[Data extracted from a collection]
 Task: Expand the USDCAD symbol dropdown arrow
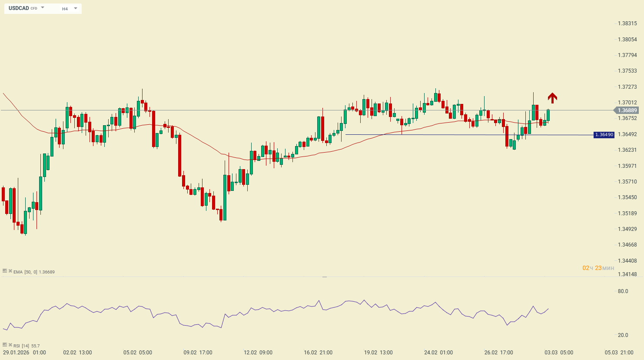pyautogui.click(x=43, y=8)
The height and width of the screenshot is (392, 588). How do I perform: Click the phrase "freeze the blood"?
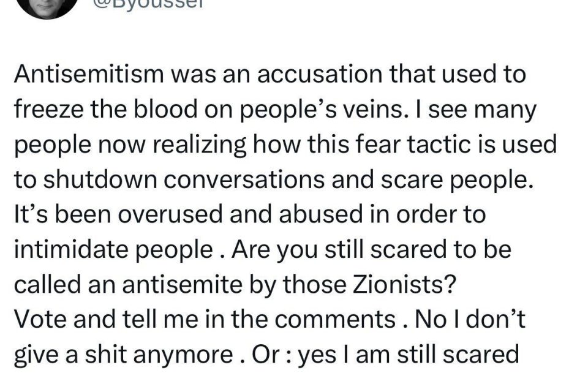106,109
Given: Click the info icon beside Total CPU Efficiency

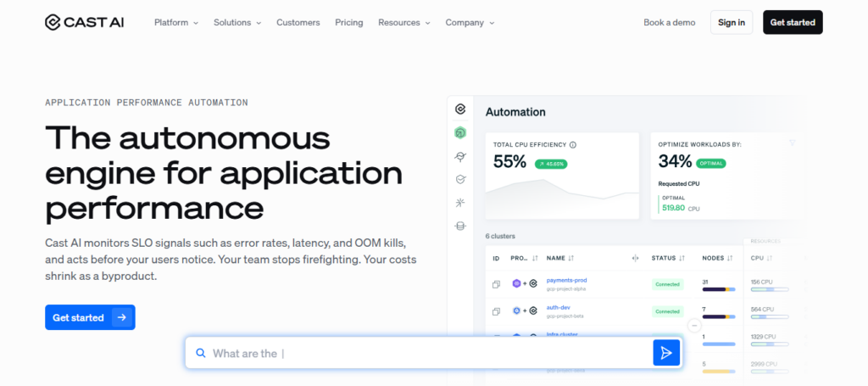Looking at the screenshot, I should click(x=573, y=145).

▸ What you should do: In the records above, the lines from the one containing "Given: Click the" through the last line are to be written out exactly, both ends included and pictures omitted.

▸ Answer to the problem:
Given: Click the info icon beside Total CPU Efficiency

Looking at the screenshot, I should click(x=573, y=145).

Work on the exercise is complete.